Work to be completed: Please rewrite the material below, changing every "Screen dimensions" to "Screen size" and leaving everything else as it is.

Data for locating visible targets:
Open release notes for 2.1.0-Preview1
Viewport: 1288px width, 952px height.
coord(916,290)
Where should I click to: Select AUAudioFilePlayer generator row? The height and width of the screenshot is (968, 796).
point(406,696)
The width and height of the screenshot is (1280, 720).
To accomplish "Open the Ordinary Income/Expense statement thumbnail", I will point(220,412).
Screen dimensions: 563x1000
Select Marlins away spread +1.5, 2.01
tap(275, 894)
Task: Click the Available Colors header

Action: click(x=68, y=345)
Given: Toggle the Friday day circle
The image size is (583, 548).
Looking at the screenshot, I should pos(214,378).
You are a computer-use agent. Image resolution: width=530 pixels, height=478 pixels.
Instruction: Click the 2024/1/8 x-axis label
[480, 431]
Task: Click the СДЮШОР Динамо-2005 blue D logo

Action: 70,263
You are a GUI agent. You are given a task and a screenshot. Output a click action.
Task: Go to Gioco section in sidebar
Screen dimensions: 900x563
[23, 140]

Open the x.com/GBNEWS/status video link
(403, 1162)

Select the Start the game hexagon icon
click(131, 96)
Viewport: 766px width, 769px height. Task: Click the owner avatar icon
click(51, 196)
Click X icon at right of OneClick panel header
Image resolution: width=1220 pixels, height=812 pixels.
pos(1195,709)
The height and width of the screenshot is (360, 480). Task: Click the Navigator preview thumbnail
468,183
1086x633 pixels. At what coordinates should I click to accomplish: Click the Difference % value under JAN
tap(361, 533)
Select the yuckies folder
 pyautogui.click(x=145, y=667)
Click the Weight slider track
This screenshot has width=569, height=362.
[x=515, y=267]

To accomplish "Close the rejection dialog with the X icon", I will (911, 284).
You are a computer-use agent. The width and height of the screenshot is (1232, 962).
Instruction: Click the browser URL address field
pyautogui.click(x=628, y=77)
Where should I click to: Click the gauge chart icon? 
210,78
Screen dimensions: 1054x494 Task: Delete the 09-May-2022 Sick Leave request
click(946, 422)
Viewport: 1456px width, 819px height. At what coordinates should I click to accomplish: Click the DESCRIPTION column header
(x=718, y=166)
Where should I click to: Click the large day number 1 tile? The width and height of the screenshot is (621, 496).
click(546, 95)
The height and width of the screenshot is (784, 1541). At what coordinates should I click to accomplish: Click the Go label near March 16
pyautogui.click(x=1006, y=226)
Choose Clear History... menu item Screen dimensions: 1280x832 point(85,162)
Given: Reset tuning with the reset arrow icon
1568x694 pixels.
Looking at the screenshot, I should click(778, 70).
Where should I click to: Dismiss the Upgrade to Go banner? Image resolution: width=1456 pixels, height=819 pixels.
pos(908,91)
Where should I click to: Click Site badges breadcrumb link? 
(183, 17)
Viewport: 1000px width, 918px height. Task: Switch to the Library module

Output of the task:
Open release notes for 2.1.0-Preview1
Viewport: 1288px width, 952px height.
coord(916,290)
Where should I click to: Select AUAudioFilePlayer generator row? The height and width of the screenshot is (968, 796).
point(406,696)
The width and height of the screenshot is (1280, 720).
To accomplish "Open the Ordinary Income/Expense statement thumbnail", I will point(220,412).
Screen size: 563x1000
Select Marlins away spread +1.5, 2.01
tap(275, 894)
Task: Click the Available Colors header

Action: click(x=68, y=345)
Given: Toggle the Friday day circle
The image size is (583, 548).
Looking at the screenshot, I should pos(214,378).
You are a computer-use agent. Image resolution: width=530 pixels, height=478 pixels.
Instruction: Click the 2024/1/8 x-axis label
[480, 431]
Task: Click the СДЮШОР Динамо-2005 blue D logo

Action: 70,263
You are a GUI agent. You are given a task and a screenshot. Output a click action.
Task: Go to Gioco section in sidebar
Screen size: 900x563
[23, 140]

Open the x.com/GBNEWS/status video link
(403, 1162)

Select the Start the game hexagon icon
click(131, 96)
Viewport: 766px width, 769px height. Task: Click the owner avatar icon
click(51, 196)
Click X icon at right of OneClick panel header
Image resolution: width=1220 pixels, height=812 pixels.
pos(1195,709)
The height and width of the screenshot is (360, 480). Task: Click the Navigator preview thumbnail
468,183
1086x633 pixels. At what coordinates should I click to accomplish: Click the Difference % value under JAN
tap(361, 533)
Select the yuckies folder
 pyautogui.click(x=145, y=667)
Click the Weight slider track
This screenshot has width=569, height=362.
[x=515, y=267]

To accomplish "Close the rejection dialog with the X icon", I will (911, 284).
You are a computer-use agent. The width and height of the screenshot is (1232, 962).
Instruction: Click the browser URL address field
pyautogui.click(x=628, y=77)
Where should I click to: Click the gauge chart icon? 
210,78
Screen size: 1054x494 Task: Delete the 09-May-2022 Sick Leave request
click(946, 422)
Viewport: 1456px width, 819px height. At what coordinates should I click to accomplish: Click the DESCRIPTION column header
(x=718, y=166)
Where should I click to: Click the large day number 1 tile? The width and height of the screenshot is (621, 496).
click(546, 95)
The height and width of the screenshot is (784, 1541). At what coordinates should I click to accomplish: Click the Go label near March 16
pyautogui.click(x=1006, y=226)
Choose Clear History... menu item Screen size: 1280x832 point(85,162)
Given: Reset tuning with the reset arrow icon
1568x694 pixels.
Looking at the screenshot, I should click(778, 70).
Where should I click to: Dismiss the Upgrade to Go banner? Image resolution: width=1456 pixels, height=819 pixels.
pos(908,91)
Where should I click to: Click Site badges breadcrumb link? 
(183, 17)
Viewport: 1000px width, 918px height. Task: Switch to the Library module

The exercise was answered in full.